You should calculate the effect size based on your data.
It’s simple as Cohen's D = (Mean 1 - Mean 2) / SDpooled
G*Power says we need 9 samples per group and in total 18 samples are required. This is the same as R calculated.
FYI
Actually, when using G*Power, we do not need to calculate the effect size because G*Power automatically calculates it.
In the main window, when you select the button, ‘Determine’, new sub-window opens. When the sample size is the same (n1 = n2), input mean, and standard deviation of each group. Then click the button, “Calculate.’ You can see the effect size as ≈ 1.53 which is the same value we calculated as Cohen's D = (Mean 1 - Mean 2) / SDpooled
You can simply copy this value as clicking the button, ‘Calculate and transfer to main window.’
How sample size increases when increasing the power of test (1-β)?
G*Power provides an excellent visualized graph about the change of sample size according to power of test (1-β).
In the main window, click the button, ‘X-Y plot for a range of values’, and then click the button, ‘Draw plot.’ G*Power provides the change of sample size according to power of test (1-β). When power of test (1-β) is 0.85, in total 18 samples were necessary, but if power of test (1-β) is 0.95, we need 24 samples (12 samples per group).
When power of test (1-β) increases, β will be decreased (as it’s 1-β). When β is decreased, α will be increased (α and β are mutually opposite). Due to increased α, statistical significance will be increased.
Think about that!! Your p-value was 0.75. So, we say it’s not significant (when α = 0.05). However, when you set up α = 0.10, your p-value is statistically significant. When α is increased, statistical significance is also increased, but also type I error (a.k.a α error) is increased.
type I error (a.k.a α error) = null hypothesis is correct, but you reject it.
Under α = 0.05, you rejected alternative hypothesis as p-value is 0.75, but under α = 0.10, you’ll reject null hypothesis as p-value: 0.70 < 0.10. Null hypothesis might be correct, but due to increased α, you’ll take more risk to reject null hypothesis. Increased statistical significance will result in more chance to reject null hypothesis (and accept alternative hypothesis). Therefore, it would require more sample size in order to compensate the increased statistical significance. However, there is no answer about power of test (1-β). As an independent researcher, we should decide the sample size based on our own data.
However, data variability is important to decide sample size.
You can choose power of test (1-β) based on your data, and also you might be able to take more samples if you can manage. When power of test (1-β) is 0.85, you need 9 samples per group, while you need 12 samples per group when power of test (1-β) is 0.95. You can adjust sample size based on your capacity.

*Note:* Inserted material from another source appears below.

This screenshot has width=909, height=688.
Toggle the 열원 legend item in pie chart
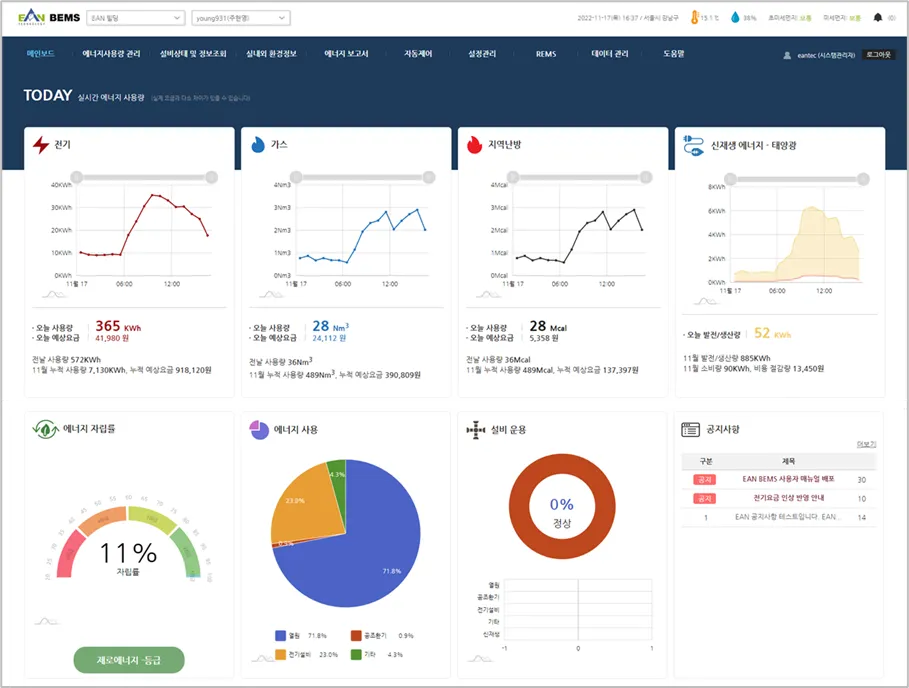pyautogui.click(x=301, y=636)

However, the most important thing to determine sample size is not power of test (1-β) itself, but the data variability.
Group_A [0 lbs-N/ac pre-plant] | Group_B [260 lbs-N/ac pre-plant] |
23.3 g | 5.3 g |
20.2 g | 25.0 g |
23.3 g | 22.5 g |
3.2 g | 25.0 g |
mean: 17.5 / Stdev: 9.64 | mean: 19.5 / Stdev: 9.51 |
Here is another data. The agronomist found some plants have extremely low ear dry weight, but he accepted this plants too, and calculated sample size.
Then, how many samples are required?
In each group, extreme outlier exists, in total, 826 samples are required. Due to higher data variability, much more sample size will be required.

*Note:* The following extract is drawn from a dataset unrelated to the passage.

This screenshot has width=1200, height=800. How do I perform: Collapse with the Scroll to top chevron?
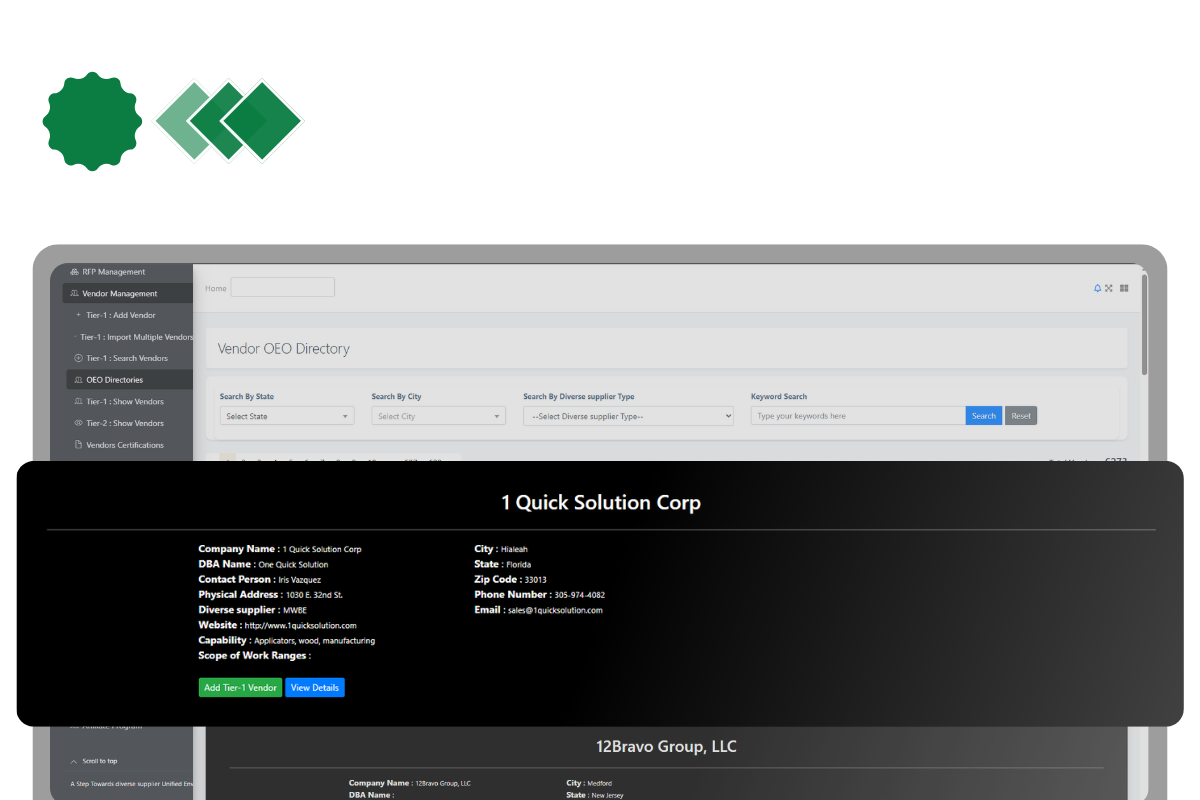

In this case, deciding power of test (1-β) would be meaningless. Even though we decrease power of test (1-β), we will need lots of samples.

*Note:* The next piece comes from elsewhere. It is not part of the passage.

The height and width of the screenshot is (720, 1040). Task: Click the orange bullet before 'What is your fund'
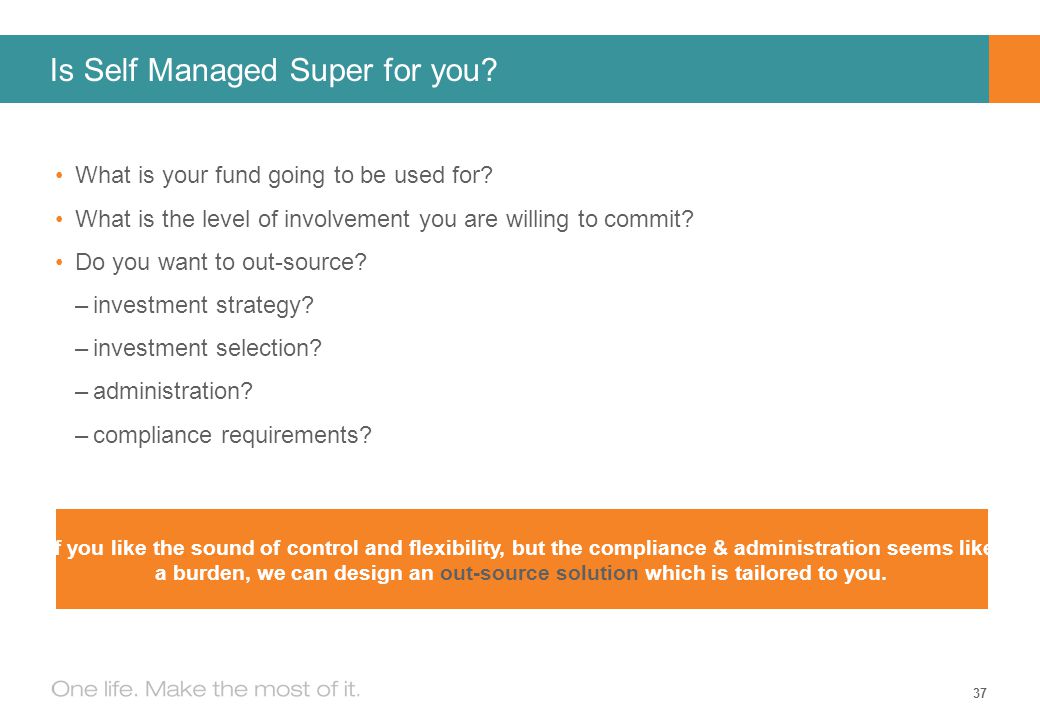coord(60,176)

What I want to indicate is that power of test (1-β) is not the main factor to determine sample size. It’s just a statistical guide. However, data variability would be a critical factor to determine sample size.
So, what should we do? Always monitor outliers in fields, and decide whether or not to include or exclude.
Agronomy research is to cope with outliers in fields.